On Wed, Apr 1, 2020 at 12:54 PM Pengxiong Zhu <pzhu011@ucr.edu> wrote:
Sorry we didn’t know this is out of scope. What do you mean by baiting questions?
This is an operator list. Not an opened research discussion. Take it off the list. We are not very familiar with the peer protocol,
Then pay an expert to teach you. so we don’t know what questions can be discussed here or not. We are
researches, we just want to dig more to the cause of the slowdown that we observed.
You know it is the GFW. Pointing to other places is baiting. If you want to know how China Telecom does business ask them. Not us. If you want to say it is not the GFW, then write a paper about it. Dont send emails here. And we thought those questions are okay to ask here, which are not. But we
don’t want bait anyone.
It is not. Stop.
Sorry about the lack of knowledge of what can be discussed here.
Watch what others are talking about and add to it. Nobody else here is doing conversations like you.
Pengxiong
On Wed, Apr 1, 2020 at 12:34 PM Ca By <cb.list6@gmail.com> wrote:
This topic is out of scope for the list. Please stop emailing these baiting questions.
On Wed, Apr 1, 2020 at 12:27 PM Pengxiong Zhu <pzhu011@ucr.edu> wrote:
Hi folks,
We got plenty of positive responses in our last email regarding China's slow transnational network. Many are suggesting it is likely influenced by commercial decisions instead of censorship. It seems like the three Chinese ISPs don't really have enough peering internationally in Asia, and they have very strong bargaining power when it comes to peering.
Some suggest the cost of moving data to China is way lower if an ISP peers with US/European ISPs than directly with the Chinese ISPs.
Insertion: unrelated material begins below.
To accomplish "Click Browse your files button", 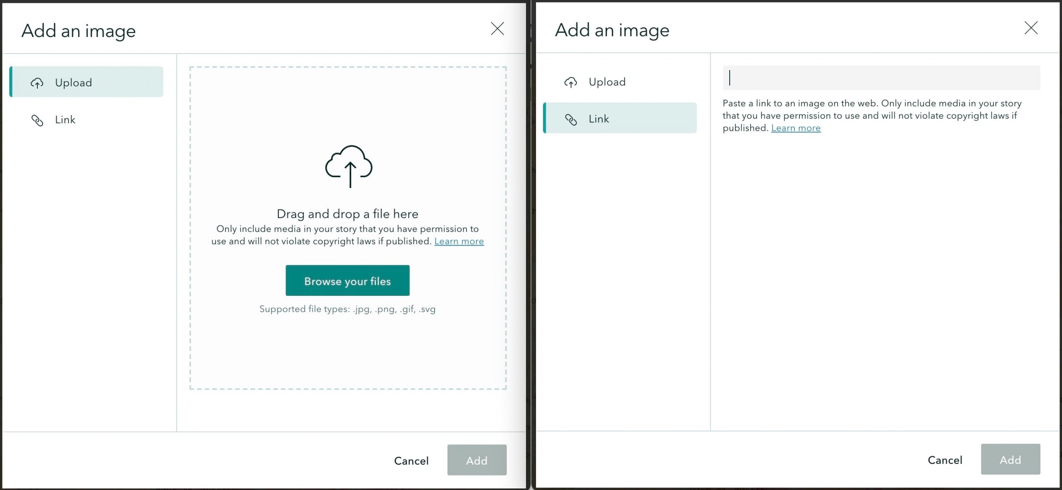I will 348,280.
We assume the reason why those US/European ISPs offer cheaper prices is that they have settlement-free peering with Chinese ISPs. However, the "free-tier" capacity is simply not enough to handle the demand -- the US/European ISPs now have way more traffic going into China, thus saturating the link and causing congestion.
So we are wondering, do the Tier-1 US/European ISPs really have settlement-free peering with Chinese ISPs? If we want to do paid peering directly with the Chinese ISPs or purchase the full/partial transit, what is the price range?
From the BGP information, we know some of the peers of AS4134 (the biggest one) are: - Telia Carrier(AS1299) - Cogent Communications(AS174) - NTT Communications (America)(AS2914) - Level3(AS3356) - Tata Communications(America) Inc (AS6453) - Verizon Business/UUnet(AS701) - Zayo Bandwidth(AS6461) - AT&T Services, Inc.(AS7018) - GTT Communications Inc.(AS3257) - Comcast Cable Communications, LLC(AS7922)
It would be much appreciated if the operators of any such networks can give chime in. Thanks!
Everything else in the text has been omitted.